Stored data
--- --- ---
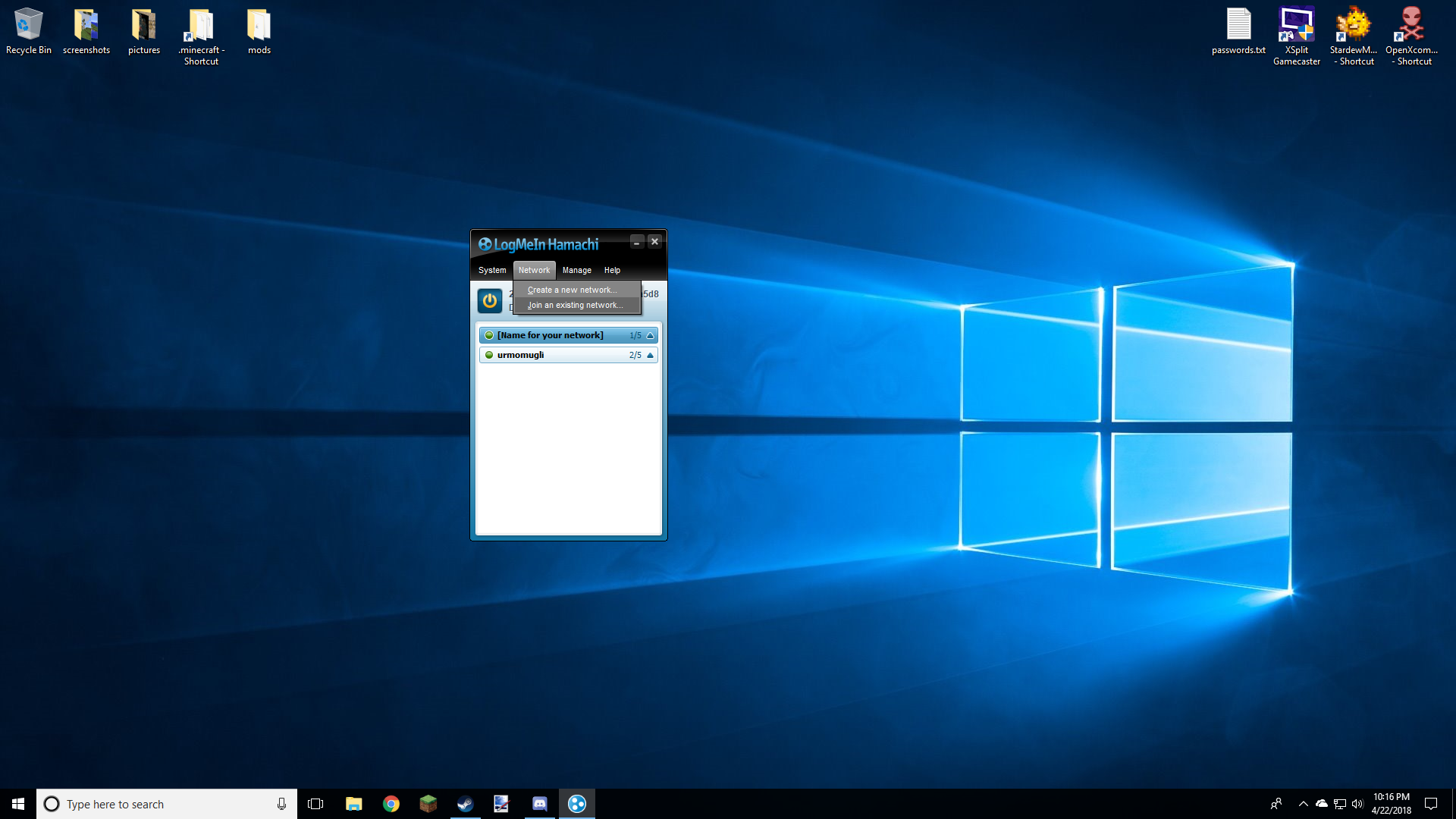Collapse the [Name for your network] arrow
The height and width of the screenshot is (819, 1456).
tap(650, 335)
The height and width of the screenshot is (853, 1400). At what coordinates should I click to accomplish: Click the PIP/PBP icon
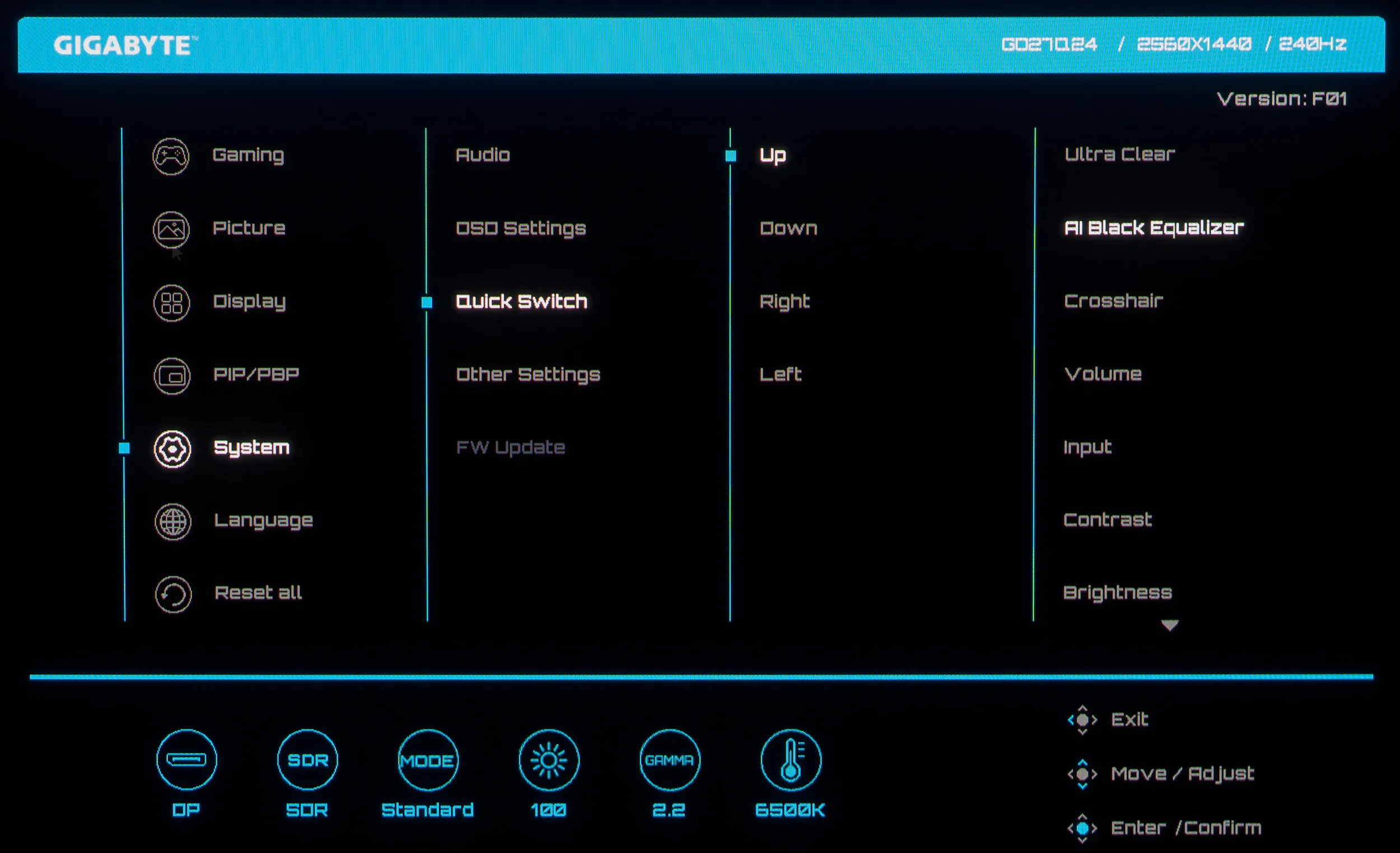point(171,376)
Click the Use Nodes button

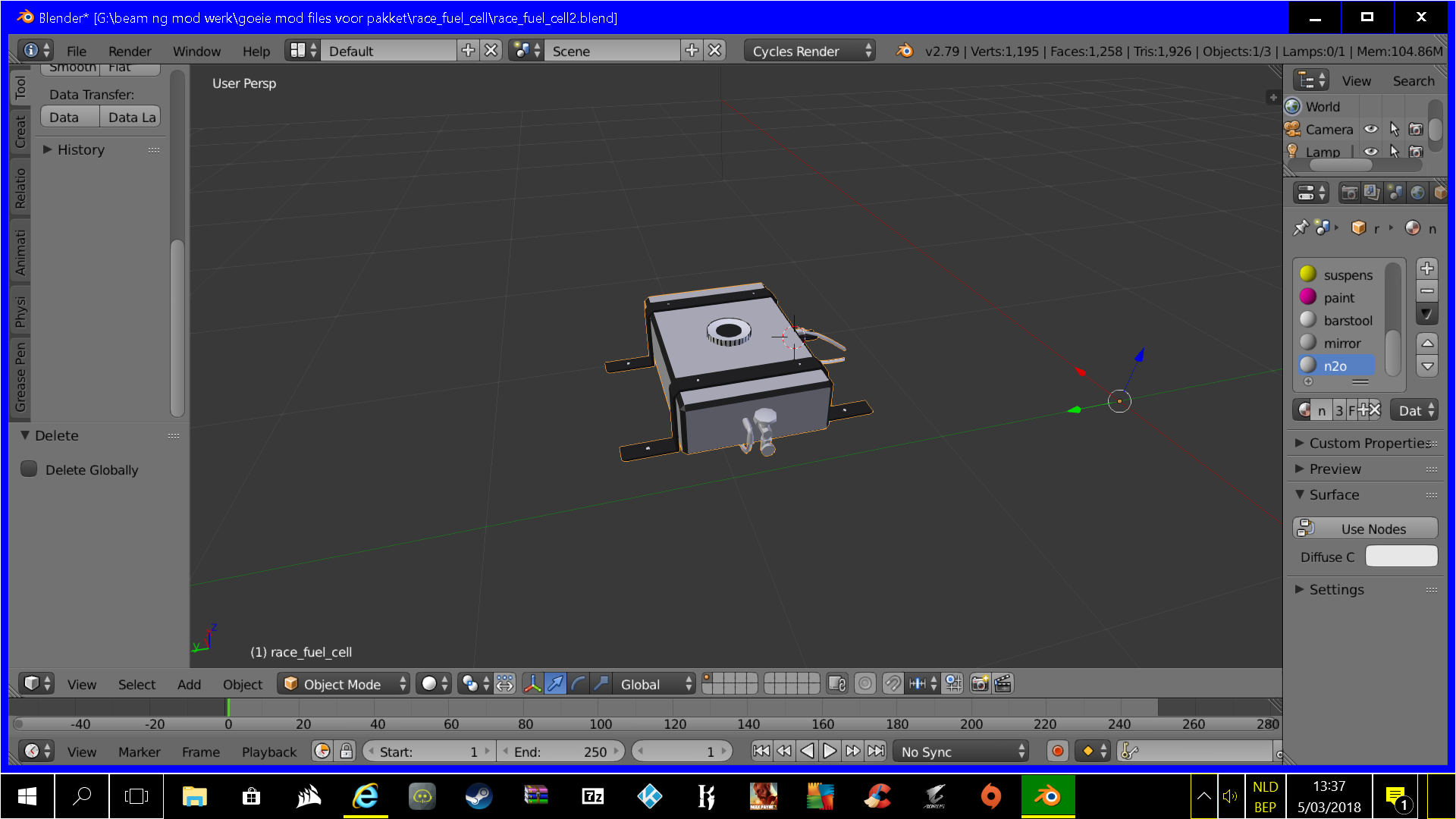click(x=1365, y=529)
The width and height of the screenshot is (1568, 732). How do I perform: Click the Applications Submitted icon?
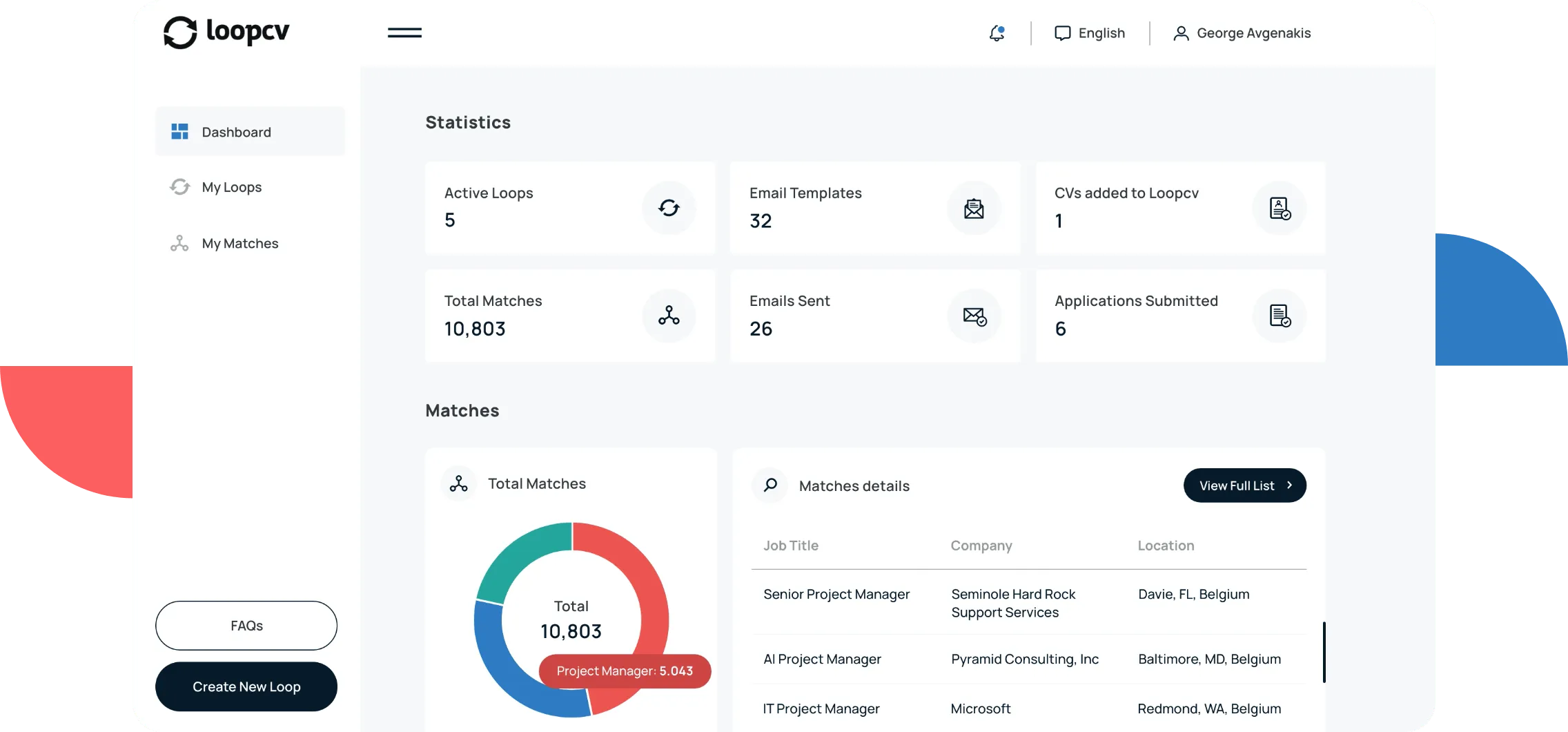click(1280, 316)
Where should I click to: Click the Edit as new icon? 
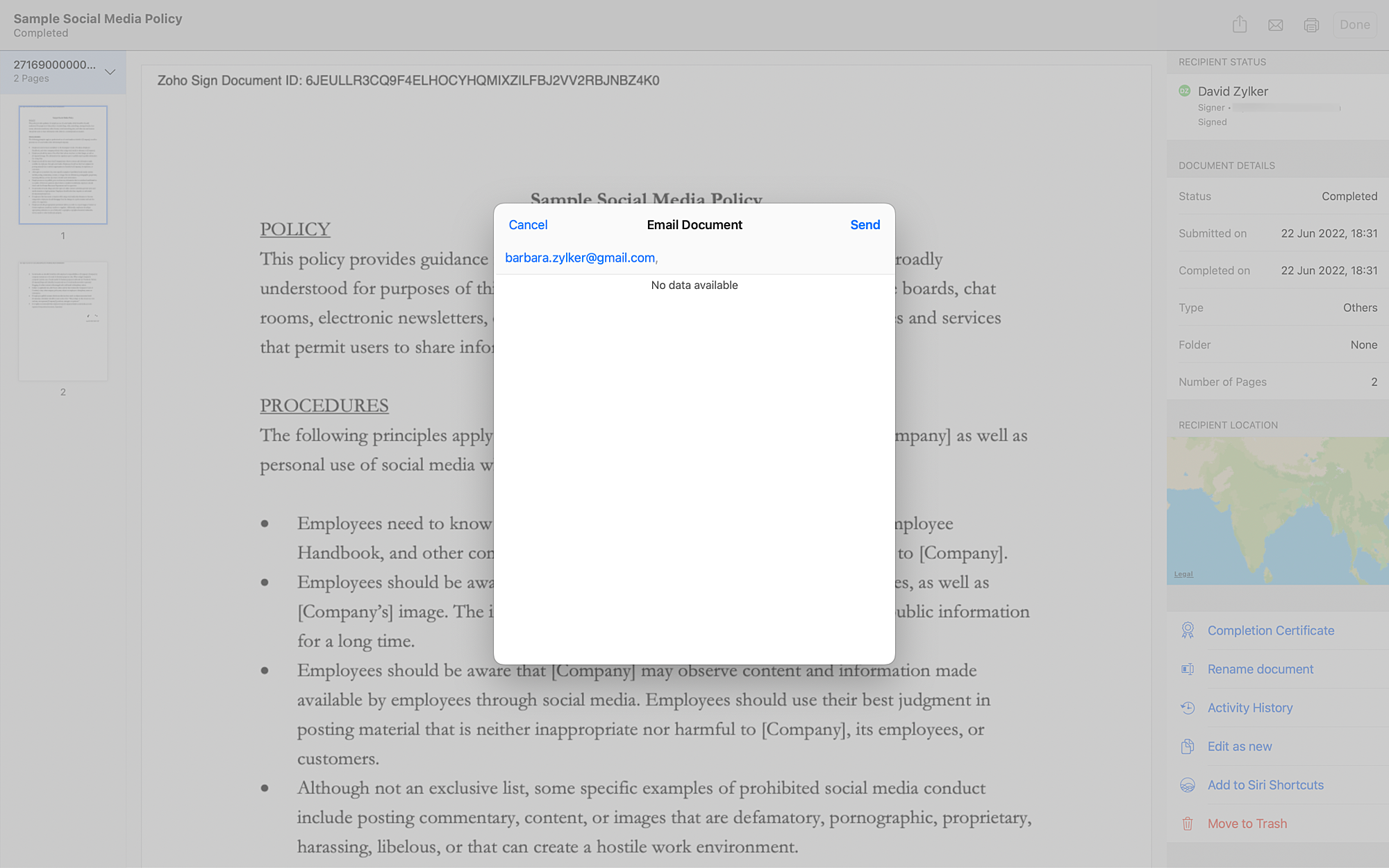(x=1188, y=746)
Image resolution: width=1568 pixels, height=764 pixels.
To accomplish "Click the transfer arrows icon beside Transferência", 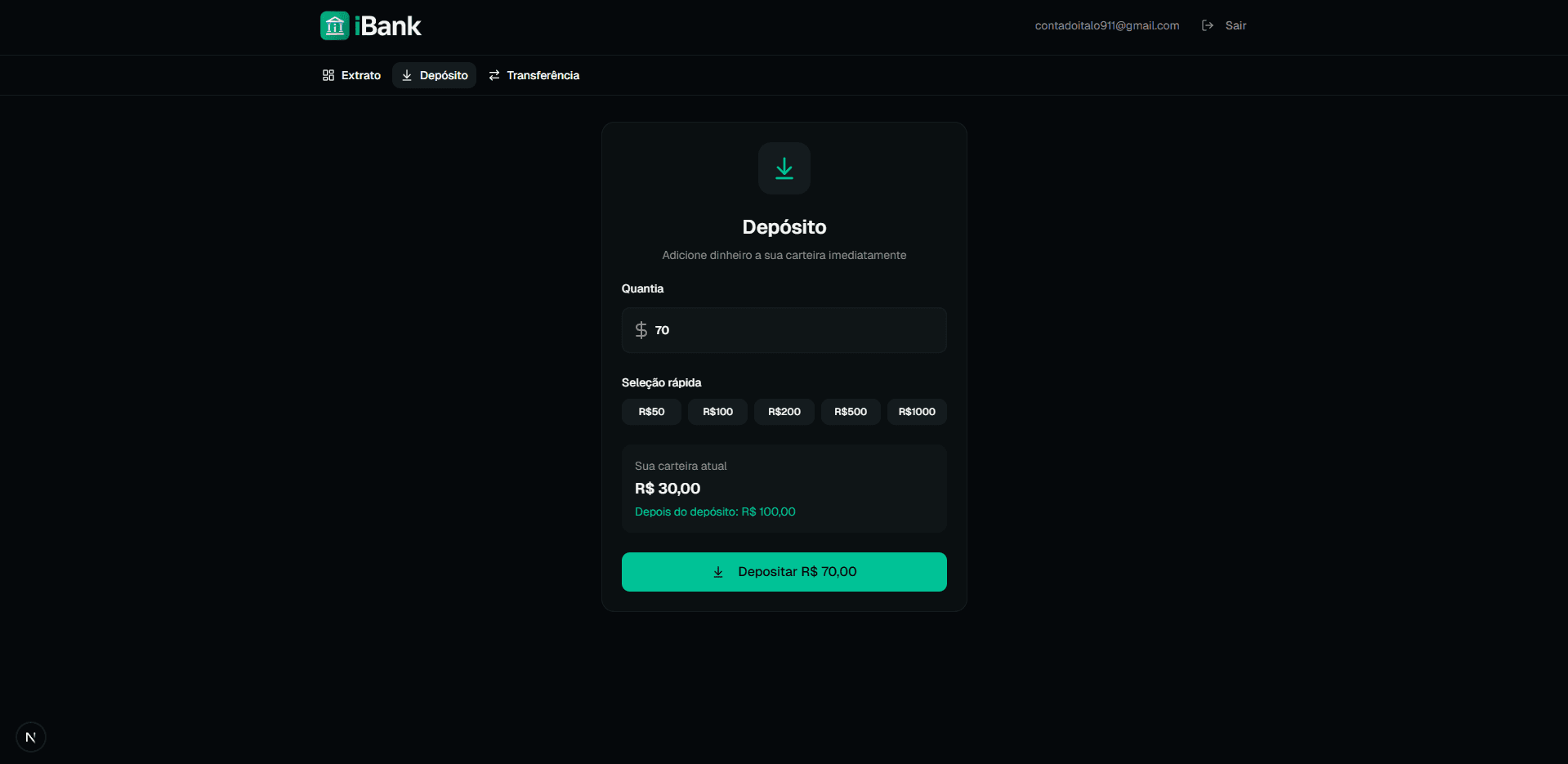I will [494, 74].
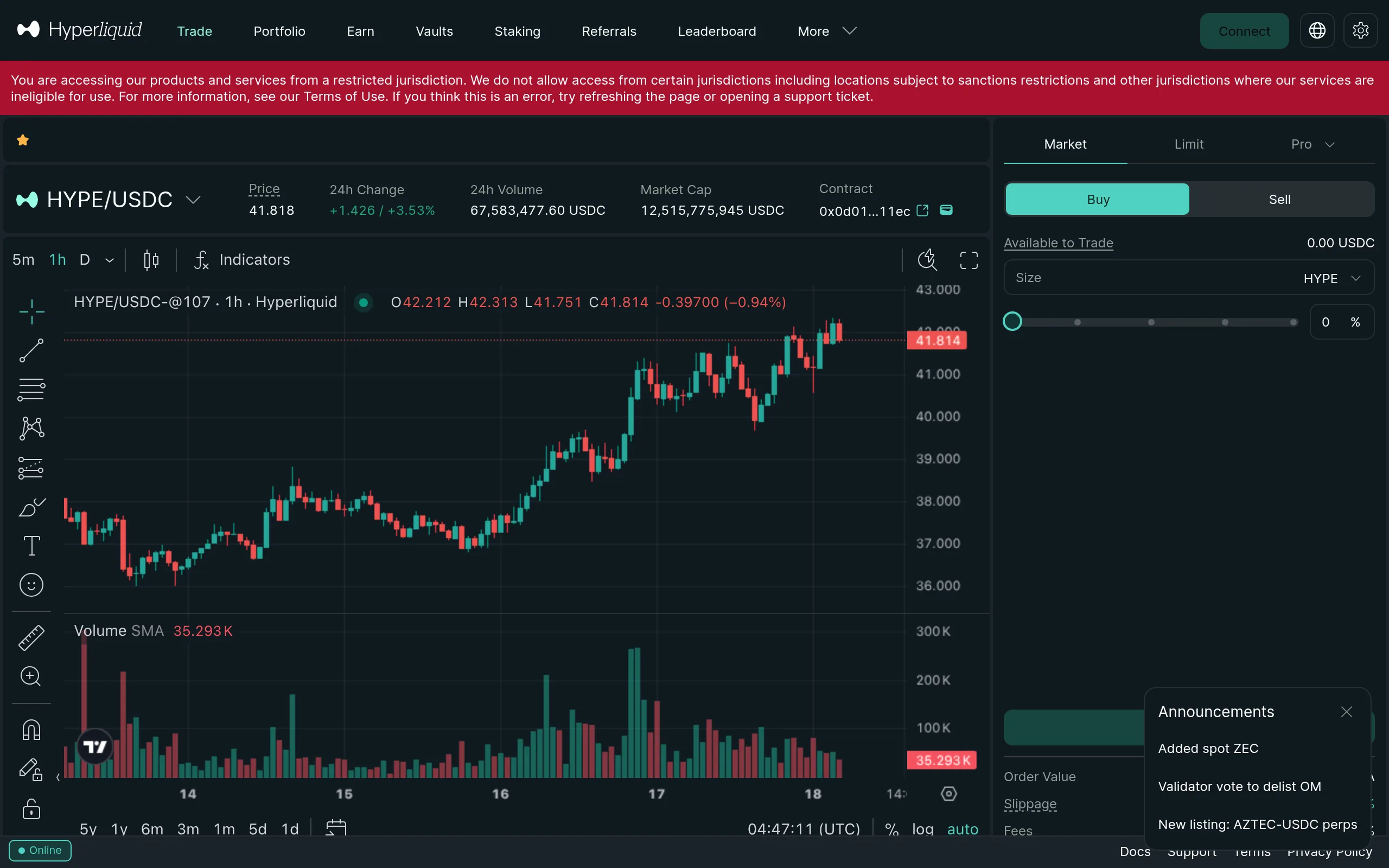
--- --- ---
ACTIVITY
Set the pictures aside and reproduce exactly the lines above, from the line holding "The width and" through the line holding "Image resolution: width=1568", both included, with nothing else.

SOLUTION TO THE EXERCISE
The width and height of the screenshot is (1568, 732). How do I perform: Click the Applications Submitted icon?
click(1280, 316)
Where should I click to: Click the Edit as new icon? 
(x=1188, y=746)
Image resolution: width=1568 pixels, height=764 pixels.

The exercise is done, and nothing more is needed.